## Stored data
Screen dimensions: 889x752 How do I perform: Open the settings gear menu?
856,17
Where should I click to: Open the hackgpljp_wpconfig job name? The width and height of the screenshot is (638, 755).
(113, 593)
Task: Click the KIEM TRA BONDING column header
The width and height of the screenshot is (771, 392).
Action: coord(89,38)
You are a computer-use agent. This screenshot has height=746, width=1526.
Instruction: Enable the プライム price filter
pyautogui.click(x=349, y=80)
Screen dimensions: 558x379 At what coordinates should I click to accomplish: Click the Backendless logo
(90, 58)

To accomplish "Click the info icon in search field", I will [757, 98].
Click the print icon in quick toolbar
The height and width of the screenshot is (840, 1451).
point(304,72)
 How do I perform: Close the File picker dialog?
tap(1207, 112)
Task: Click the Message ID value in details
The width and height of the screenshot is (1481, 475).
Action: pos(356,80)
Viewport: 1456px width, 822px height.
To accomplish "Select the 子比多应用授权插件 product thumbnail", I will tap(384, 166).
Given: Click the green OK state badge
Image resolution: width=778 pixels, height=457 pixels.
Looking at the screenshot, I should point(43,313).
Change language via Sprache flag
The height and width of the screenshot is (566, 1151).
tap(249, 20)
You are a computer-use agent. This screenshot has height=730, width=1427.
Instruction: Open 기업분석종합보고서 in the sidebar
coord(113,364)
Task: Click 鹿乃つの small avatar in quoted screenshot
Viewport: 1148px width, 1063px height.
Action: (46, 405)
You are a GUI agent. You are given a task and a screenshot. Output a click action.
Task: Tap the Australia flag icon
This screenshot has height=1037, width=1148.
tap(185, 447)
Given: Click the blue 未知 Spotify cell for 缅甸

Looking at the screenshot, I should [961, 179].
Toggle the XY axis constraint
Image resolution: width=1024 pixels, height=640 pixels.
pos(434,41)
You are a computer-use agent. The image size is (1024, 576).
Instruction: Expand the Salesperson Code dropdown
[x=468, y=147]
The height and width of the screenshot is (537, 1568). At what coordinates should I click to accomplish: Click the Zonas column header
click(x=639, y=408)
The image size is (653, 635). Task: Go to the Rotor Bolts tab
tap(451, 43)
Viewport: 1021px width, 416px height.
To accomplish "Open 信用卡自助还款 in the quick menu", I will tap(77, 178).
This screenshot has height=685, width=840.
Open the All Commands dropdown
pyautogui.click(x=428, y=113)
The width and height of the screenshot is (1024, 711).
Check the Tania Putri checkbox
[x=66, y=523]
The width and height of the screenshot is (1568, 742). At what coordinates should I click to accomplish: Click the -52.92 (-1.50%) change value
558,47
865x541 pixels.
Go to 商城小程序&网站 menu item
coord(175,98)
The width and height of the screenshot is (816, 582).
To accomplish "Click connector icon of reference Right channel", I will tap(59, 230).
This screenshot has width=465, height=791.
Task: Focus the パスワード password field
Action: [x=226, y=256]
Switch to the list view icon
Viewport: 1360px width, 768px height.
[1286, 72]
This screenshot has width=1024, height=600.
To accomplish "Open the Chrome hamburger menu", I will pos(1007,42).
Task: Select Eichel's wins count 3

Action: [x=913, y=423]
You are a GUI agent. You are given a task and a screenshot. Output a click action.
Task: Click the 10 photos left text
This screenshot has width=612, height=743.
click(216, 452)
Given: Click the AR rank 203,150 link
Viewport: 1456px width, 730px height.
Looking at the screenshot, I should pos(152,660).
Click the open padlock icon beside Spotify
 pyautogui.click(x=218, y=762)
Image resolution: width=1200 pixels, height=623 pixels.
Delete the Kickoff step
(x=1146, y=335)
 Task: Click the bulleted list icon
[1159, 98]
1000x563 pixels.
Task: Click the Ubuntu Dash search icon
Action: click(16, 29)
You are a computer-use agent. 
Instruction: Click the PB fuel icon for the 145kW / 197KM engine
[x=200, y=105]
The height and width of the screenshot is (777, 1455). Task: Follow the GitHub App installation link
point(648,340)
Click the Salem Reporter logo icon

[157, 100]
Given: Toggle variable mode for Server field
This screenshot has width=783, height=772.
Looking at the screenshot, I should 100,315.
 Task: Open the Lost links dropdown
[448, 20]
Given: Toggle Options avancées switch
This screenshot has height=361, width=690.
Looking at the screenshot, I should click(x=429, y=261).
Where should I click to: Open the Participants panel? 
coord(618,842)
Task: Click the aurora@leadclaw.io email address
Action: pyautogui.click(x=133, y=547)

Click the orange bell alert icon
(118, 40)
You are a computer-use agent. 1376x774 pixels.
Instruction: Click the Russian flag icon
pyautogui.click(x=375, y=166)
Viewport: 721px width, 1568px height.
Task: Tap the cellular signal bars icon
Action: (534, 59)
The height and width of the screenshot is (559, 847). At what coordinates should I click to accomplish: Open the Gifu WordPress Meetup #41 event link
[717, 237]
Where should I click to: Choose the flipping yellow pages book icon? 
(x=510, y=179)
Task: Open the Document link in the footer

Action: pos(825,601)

## Task
All of the records above need to be printed again exactly as they appear.

## Result of the task
Screen dimensions: 889x752 How do I perform: Open the settings gear menu?
856,17
Where should I click to: Open the hackgpljp_wpconfig job name? The width and height of the screenshot is (638, 755).
(113, 593)
Task: Click the KIEM TRA BONDING column header
The width and height of the screenshot is (771, 392).
Action: coord(89,38)
You are a computer-use agent. This screenshot has height=746, width=1526.
Instruction: Enable the プライム price filter
pyautogui.click(x=349, y=80)
Screen dimensions: 558x379 At what coordinates should I click to accomplish: Click the Backendless logo
(90, 58)

To accomplish "Click the info icon in search field", I will [757, 98].
Click the print icon in quick toolbar
The height and width of the screenshot is (840, 1451).
point(304,72)
 How do I perform: Close the File picker dialog?
tap(1207, 112)
Task: Click the Message ID value in details
The width and height of the screenshot is (1481, 475).
Action: pos(356,80)
Viewport: 1456px width, 822px height.
To accomplish "Select the 子比多应用授权插件 product thumbnail", I will tap(384, 166).
Given: Click the green OK state badge
Image resolution: width=778 pixels, height=457 pixels.
Looking at the screenshot, I should point(43,313).
Change language via Sprache flag
The height and width of the screenshot is (566, 1151).
tap(249, 20)
You are a computer-use agent. This screenshot has height=730, width=1427.
Instruction: Open 기업분석종합보고서 in the sidebar
coord(113,364)
Task: Click 鹿乃つの small avatar in quoted screenshot
Viewport: 1148px width, 1063px height.
Action: (46, 405)
You are a GUI agent. You are given a task and a screenshot. Output a click action.
Task: Tap the Australia flag icon
This screenshot has height=1037, width=1148.
tap(185, 447)
Given: Click the blue 未知 Spotify cell for 缅甸

Looking at the screenshot, I should [961, 179].
Toggle the XY axis constraint
Image resolution: width=1024 pixels, height=640 pixels.
pos(434,41)
You are a computer-use agent. The image size is (1024, 576).
Instruction: Expand the Salesperson Code dropdown
[x=468, y=147]
The height and width of the screenshot is (537, 1568). At what coordinates should I click to accomplish: Click the Zonas column header
click(x=639, y=408)
The image size is (653, 635). Task: Go to the Rotor Bolts tab
tap(451, 43)
Viewport: 1021px width, 416px height.
To accomplish "Open 信用卡自助还款 in the quick menu", I will tap(77, 178).
This screenshot has height=685, width=840.
Open the All Commands dropdown
pyautogui.click(x=428, y=113)
The width and height of the screenshot is (1024, 711).
Check the Tania Putri checkbox
[x=66, y=523]
The width and height of the screenshot is (1568, 742). At what coordinates should I click to accomplish: Click the -52.92 (-1.50%) change value
558,47
865x541 pixels.
Go to 商城小程序&网站 menu item
coord(175,98)
The width and height of the screenshot is (816, 582).
To accomplish "Click connector icon of reference Right channel", I will tap(59, 230).
This screenshot has width=465, height=791.
Task: Focus the パスワード password field
Action: [x=226, y=256]
Switch to the list view icon
Viewport: 1360px width, 768px height.
[1286, 72]
This screenshot has width=1024, height=600.
To accomplish "Open the Chrome hamburger menu", I will pos(1007,42).
Task: Select Eichel's wins count 3

Action: [x=913, y=423]
You are a GUI agent. You are given a task and a screenshot. Output a click action.
Task: Click the 10 photos left text
This screenshot has width=612, height=743.
click(216, 452)
Given: Click the AR rank 203,150 link
Viewport: 1456px width, 730px height.
Looking at the screenshot, I should pos(152,660).
Click the open padlock icon beside Spotify
 pyautogui.click(x=218, y=762)
Image resolution: width=1200 pixels, height=623 pixels.
Delete the Kickoff step
(x=1146, y=335)
 Task: Click the bulleted list icon
[1159, 98]
1000x563 pixels.
Task: Click the Ubuntu Dash search icon
Action: click(16, 29)
You are a computer-use agent. 
Instruction: Click the PB fuel icon for the 145kW / 197KM engine
[x=200, y=105]
The height and width of the screenshot is (777, 1455). Task: Follow the GitHub App installation link
point(648,340)
Click the Salem Reporter logo icon

[157, 100]
Given: Toggle variable mode for Server field
This screenshot has width=783, height=772.
Looking at the screenshot, I should 100,315.
 Task: Open the Lost links dropdown
[448, 20]
Given: Toggle Options avancées switch
This screenshot has height=361, width=690.
Looking at the screenshot, I should click(x=429, y=261).
Where should I click to: Open the Participants panel? 
coord(618,842)
Task: Click the aurora@leadclaw.io email address
Action: pyautogui.click(x=133, y=547)

Click the orange bell alert icon
(118, 40)
You are a computer-use agent. 1376x774 pixels.
Instruction: Click the Russian flag icon
pyautogui.click(x=375, y=166)
Viewport: 721px width, 1568px height.
Task: Tap the cellular signal bars icon
Action: (534, 59)
The height and width of the screenshot is (559, 847). At what coordinates should I click to accomplish: Open the Gifu WordPress Meetup #41 event link
[717, 237]
Where should I click to: Choose the flipping yellow pages book icon? 
(x=510, y=179)
Task: Open the Document link in the footer

Action: pos(825,601)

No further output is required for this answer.